- PROBLEM TO WORK ON -
Reproduce the entries shown below only from the line with "Instruction: Open the addons.mozilla.org" down to the line with "Given: Select Toffee Syrup flavor", keeping both end lines and copying each one exactly.

- Stored entries -
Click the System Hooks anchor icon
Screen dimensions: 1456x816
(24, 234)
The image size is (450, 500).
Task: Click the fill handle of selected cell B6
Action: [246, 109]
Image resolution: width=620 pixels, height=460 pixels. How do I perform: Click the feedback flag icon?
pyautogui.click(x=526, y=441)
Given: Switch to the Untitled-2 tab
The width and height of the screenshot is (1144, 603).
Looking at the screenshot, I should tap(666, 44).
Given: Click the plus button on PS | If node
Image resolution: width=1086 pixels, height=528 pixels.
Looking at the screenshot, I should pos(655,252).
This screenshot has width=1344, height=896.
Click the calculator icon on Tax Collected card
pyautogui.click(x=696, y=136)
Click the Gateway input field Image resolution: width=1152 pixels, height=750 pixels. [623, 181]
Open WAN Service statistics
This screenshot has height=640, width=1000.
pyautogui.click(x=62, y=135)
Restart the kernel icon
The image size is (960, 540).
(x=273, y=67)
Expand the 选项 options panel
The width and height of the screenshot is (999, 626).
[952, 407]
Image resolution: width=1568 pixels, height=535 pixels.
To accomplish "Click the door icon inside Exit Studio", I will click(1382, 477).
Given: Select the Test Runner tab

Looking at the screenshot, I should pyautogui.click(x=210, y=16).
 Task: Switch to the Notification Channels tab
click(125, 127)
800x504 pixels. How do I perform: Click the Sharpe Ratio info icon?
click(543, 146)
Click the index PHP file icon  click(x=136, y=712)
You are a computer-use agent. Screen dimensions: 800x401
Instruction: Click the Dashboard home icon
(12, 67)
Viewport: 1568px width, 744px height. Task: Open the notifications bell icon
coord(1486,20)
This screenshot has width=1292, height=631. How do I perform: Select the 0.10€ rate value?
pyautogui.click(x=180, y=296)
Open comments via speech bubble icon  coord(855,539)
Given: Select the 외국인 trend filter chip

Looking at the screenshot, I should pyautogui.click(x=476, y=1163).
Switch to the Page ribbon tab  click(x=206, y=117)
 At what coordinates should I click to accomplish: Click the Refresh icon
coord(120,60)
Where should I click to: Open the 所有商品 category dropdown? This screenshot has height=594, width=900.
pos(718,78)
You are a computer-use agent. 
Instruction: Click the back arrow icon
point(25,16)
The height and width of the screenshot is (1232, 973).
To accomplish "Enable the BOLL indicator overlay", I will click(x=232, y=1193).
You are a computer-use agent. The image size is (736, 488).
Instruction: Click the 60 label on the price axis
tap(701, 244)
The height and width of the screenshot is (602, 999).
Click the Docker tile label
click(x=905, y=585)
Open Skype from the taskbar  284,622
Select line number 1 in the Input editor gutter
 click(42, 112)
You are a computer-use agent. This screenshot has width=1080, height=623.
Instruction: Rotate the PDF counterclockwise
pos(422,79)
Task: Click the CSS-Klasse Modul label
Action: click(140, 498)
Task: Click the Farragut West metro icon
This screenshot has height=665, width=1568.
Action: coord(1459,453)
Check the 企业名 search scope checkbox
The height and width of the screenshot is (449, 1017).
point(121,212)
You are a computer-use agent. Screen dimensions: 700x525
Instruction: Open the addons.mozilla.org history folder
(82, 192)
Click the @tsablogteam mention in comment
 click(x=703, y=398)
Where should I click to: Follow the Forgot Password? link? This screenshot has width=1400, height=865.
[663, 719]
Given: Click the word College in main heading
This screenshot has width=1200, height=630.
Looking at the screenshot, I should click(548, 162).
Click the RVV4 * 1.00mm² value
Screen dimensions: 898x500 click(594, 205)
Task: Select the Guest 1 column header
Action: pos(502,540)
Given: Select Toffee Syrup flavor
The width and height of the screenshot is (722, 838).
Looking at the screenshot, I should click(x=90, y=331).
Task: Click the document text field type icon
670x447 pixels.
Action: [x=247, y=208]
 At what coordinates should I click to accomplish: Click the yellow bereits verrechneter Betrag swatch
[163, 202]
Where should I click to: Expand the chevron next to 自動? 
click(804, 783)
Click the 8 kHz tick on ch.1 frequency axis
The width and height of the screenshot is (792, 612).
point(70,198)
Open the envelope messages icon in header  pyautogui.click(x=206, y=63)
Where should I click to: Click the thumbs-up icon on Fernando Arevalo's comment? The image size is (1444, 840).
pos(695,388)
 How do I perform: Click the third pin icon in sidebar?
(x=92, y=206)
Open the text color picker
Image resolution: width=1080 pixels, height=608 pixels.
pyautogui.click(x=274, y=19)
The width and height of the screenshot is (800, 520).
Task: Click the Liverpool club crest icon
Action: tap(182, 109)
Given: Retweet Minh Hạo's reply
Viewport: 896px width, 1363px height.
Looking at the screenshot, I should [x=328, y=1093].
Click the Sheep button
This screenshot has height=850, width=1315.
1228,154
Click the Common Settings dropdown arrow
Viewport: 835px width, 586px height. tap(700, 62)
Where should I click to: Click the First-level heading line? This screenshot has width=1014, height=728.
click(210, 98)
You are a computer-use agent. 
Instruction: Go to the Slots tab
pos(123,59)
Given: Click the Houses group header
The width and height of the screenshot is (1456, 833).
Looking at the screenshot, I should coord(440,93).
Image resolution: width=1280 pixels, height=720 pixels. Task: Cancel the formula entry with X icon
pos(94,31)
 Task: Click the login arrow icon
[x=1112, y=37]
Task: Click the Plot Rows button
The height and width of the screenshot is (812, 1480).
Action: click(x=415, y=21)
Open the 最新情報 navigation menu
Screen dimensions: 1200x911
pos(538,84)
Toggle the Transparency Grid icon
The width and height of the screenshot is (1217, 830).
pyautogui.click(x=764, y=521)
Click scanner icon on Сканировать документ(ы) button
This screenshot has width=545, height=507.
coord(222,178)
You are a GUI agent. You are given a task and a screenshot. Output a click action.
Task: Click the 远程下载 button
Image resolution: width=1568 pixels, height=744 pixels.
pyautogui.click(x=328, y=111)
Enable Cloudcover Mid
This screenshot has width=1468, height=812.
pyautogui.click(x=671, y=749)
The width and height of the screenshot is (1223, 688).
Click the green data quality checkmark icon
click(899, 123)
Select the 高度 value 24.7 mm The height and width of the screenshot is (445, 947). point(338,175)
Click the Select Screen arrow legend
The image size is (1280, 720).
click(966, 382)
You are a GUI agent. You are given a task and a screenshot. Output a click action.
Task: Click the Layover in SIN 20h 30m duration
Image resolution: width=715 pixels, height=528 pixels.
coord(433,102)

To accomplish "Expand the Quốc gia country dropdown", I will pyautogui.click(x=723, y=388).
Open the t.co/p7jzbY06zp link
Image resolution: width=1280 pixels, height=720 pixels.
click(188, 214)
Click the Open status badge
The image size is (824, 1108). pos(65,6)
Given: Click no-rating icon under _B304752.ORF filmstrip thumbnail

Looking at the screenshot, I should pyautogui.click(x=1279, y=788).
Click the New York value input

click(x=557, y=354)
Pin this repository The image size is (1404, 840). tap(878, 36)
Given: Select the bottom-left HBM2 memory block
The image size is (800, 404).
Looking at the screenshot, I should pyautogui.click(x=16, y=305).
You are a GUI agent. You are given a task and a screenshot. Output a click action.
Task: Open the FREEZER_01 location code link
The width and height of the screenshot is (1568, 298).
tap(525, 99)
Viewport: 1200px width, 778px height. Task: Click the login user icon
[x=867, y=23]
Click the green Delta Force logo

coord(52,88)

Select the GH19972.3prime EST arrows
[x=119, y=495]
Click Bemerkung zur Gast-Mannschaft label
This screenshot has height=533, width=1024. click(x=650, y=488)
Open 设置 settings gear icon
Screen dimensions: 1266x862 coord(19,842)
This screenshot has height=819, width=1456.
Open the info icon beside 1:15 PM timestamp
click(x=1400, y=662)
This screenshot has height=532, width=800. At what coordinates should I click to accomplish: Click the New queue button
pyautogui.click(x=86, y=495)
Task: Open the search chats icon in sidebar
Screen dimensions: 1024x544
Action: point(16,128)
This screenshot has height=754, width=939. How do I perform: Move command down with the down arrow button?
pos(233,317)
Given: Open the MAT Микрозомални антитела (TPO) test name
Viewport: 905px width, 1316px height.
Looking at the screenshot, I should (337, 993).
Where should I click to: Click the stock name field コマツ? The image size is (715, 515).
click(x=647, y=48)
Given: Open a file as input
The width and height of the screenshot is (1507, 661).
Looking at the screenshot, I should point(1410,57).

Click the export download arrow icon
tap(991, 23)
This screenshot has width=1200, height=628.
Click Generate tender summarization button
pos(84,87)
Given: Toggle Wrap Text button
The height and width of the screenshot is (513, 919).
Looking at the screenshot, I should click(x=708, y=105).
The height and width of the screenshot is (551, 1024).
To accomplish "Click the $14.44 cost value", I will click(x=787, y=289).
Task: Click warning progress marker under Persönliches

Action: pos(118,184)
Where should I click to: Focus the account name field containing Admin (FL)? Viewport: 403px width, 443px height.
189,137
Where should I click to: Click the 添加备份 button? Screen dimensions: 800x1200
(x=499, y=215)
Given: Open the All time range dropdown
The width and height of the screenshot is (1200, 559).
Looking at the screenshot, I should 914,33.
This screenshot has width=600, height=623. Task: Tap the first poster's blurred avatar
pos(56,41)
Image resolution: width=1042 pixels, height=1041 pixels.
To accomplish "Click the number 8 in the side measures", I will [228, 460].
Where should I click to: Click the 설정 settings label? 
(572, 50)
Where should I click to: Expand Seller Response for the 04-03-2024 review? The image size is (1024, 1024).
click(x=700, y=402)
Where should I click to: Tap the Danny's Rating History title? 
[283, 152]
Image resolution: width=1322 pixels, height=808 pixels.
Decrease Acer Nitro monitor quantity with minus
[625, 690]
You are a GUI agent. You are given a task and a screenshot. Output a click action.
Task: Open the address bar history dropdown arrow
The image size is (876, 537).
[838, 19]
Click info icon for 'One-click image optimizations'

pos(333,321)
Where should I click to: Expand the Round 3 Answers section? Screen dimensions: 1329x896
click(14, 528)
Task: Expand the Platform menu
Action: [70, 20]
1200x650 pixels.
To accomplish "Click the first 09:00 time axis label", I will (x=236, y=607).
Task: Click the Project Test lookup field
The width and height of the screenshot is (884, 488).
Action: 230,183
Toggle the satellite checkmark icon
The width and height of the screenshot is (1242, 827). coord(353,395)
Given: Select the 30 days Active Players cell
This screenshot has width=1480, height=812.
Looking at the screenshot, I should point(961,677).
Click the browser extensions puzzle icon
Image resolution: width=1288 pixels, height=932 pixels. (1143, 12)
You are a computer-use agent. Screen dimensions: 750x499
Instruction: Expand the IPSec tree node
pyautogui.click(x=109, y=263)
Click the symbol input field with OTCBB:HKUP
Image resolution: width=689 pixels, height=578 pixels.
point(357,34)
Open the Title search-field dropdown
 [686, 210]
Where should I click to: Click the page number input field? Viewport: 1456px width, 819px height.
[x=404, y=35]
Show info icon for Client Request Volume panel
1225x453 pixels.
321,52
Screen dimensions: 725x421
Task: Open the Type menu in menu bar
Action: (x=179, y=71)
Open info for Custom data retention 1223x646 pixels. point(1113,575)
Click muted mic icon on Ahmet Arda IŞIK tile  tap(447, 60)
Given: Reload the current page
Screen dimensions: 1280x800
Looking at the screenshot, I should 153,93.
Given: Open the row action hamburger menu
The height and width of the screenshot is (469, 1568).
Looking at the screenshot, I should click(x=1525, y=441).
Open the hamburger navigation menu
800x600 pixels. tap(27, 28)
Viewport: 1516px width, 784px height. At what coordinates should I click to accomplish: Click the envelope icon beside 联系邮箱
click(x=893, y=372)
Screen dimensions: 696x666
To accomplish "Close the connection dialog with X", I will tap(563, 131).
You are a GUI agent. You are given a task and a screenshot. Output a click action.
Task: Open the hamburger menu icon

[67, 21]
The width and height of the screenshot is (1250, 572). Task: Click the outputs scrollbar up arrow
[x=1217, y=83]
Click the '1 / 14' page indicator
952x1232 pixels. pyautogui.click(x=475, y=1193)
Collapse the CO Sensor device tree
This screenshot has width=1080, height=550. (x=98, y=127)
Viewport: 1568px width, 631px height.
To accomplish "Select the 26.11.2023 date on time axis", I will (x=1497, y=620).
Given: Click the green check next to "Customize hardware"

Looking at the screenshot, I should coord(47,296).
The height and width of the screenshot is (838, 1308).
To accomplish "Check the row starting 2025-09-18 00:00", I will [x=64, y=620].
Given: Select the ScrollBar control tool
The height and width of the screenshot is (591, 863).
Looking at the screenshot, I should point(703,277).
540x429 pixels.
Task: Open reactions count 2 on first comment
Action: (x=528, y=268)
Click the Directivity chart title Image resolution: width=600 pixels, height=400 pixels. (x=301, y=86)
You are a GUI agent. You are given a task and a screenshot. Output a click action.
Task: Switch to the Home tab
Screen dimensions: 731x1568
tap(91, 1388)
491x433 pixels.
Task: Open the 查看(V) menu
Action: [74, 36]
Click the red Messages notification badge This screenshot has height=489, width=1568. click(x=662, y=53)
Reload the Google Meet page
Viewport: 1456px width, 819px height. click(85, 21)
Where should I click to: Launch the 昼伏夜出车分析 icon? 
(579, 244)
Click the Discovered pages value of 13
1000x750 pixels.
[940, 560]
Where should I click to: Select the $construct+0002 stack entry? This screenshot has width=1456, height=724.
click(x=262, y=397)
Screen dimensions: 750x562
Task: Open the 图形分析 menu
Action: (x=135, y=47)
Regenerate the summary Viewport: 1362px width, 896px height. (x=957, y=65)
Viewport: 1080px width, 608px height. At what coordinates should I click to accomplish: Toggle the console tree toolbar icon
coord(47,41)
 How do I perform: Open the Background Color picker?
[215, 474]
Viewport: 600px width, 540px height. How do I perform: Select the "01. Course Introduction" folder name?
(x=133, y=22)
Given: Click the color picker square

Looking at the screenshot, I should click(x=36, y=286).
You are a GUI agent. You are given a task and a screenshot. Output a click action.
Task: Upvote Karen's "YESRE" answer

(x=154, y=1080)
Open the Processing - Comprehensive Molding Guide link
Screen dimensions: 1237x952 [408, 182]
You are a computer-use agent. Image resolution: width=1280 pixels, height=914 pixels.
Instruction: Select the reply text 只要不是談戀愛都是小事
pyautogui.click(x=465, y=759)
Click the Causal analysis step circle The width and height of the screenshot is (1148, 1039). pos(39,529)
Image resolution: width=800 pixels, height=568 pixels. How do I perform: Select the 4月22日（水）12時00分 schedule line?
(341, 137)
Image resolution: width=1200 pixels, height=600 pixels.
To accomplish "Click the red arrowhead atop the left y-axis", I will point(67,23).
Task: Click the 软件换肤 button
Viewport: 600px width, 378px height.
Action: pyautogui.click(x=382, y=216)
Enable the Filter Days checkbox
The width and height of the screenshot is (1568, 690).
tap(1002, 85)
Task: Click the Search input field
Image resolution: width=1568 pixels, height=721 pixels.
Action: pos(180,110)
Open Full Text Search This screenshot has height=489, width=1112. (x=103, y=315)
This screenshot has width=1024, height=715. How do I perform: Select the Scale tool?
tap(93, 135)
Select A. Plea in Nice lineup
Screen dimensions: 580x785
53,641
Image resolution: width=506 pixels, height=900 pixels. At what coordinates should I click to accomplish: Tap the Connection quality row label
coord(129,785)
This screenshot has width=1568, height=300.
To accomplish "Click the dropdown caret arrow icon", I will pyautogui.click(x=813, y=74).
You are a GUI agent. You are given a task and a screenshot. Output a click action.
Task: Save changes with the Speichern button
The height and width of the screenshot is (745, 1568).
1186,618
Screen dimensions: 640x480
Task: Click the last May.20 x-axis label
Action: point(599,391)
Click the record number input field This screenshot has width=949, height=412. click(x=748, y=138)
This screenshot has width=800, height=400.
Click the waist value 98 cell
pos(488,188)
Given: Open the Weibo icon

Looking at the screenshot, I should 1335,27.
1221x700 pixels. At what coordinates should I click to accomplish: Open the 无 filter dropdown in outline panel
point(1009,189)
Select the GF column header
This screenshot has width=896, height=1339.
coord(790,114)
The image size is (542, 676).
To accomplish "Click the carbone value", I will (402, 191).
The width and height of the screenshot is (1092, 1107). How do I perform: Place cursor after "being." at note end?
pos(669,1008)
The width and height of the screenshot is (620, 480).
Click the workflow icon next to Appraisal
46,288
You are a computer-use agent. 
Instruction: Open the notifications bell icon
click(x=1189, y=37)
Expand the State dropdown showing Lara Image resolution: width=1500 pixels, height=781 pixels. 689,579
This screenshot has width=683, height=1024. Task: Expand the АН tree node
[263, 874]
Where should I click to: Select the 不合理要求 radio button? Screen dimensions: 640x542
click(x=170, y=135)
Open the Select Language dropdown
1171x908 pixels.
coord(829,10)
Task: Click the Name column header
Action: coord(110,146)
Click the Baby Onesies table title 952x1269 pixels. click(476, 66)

- WRITTEN ANSWER -
Instruction: Open the addons.mozilla.org history folder
(82, 192)
Click the @tsablogteam mention in comment
 click(x=703, y=398)
Where should I click to: Follow the Forgot Password? link? This screenshot has width=1400, height=865.
[663, 719]
Given: Click the word College in main heading
This screenshot has width=1200, height=630.
Looking at the screenshot, I should click(548, 162).
Click the RVV4 * 1.00mm² value
Screen dimensions: 898x500 click(594, 205)
Task: Select the Guest 1 column header
Action: pos(502,540)
Given: Select Toffee Syrup flavor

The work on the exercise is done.